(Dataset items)

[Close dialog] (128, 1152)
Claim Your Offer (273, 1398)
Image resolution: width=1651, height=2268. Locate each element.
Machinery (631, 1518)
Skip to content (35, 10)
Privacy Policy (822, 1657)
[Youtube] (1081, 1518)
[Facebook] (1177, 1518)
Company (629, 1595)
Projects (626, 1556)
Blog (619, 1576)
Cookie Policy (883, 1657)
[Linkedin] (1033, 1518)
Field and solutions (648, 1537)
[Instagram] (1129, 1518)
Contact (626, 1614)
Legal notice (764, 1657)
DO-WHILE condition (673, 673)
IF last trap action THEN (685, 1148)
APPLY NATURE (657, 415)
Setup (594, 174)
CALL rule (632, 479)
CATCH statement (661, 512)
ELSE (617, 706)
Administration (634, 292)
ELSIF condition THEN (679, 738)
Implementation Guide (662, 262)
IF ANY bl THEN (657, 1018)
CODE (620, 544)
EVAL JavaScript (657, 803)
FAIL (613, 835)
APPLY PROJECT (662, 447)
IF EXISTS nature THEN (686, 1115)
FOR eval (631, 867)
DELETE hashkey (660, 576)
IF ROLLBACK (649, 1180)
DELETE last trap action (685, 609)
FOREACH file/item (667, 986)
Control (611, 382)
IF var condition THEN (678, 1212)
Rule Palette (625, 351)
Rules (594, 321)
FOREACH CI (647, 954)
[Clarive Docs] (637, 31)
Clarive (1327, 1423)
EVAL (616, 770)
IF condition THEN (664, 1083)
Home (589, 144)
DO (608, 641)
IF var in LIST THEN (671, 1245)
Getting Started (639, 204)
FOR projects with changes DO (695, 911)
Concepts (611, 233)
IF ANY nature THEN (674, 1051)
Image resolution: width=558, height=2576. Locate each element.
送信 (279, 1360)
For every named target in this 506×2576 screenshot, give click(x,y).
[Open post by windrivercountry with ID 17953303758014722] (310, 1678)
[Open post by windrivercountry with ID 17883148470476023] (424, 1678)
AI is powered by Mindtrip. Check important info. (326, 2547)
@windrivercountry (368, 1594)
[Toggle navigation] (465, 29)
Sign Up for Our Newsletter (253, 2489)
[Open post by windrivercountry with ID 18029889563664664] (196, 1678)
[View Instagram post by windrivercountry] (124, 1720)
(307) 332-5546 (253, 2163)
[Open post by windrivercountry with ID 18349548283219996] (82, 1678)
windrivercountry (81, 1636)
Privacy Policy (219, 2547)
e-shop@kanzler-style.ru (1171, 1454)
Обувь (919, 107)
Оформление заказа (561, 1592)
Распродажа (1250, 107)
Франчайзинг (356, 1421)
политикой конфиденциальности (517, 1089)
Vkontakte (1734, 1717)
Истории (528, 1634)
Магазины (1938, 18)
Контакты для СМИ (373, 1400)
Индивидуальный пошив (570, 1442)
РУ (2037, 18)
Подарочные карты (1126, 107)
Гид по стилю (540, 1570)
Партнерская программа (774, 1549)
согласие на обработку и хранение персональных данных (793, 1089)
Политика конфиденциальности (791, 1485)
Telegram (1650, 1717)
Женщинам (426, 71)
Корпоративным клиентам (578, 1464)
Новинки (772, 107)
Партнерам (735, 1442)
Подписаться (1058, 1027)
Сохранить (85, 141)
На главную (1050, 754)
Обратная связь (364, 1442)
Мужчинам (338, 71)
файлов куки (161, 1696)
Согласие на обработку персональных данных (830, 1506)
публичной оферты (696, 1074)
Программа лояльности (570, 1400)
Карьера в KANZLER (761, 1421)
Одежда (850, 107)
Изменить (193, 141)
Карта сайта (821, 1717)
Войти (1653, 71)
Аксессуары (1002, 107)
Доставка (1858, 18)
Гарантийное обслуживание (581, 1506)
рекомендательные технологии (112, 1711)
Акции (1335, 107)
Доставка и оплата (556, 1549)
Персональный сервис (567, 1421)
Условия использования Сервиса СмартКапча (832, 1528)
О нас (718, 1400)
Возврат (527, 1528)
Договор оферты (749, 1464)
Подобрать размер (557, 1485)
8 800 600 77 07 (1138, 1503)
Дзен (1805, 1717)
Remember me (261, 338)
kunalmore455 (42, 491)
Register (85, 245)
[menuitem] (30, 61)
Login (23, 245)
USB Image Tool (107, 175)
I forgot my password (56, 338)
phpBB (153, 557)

:: Task directions ::
Filter the entries down to the lines holding the string "height". Copy each of those lines.

:: The answer ::
Image resolution: width=1651, height=2268. Locate each element.
Image resolution: width=558, height=2576. Locate each element.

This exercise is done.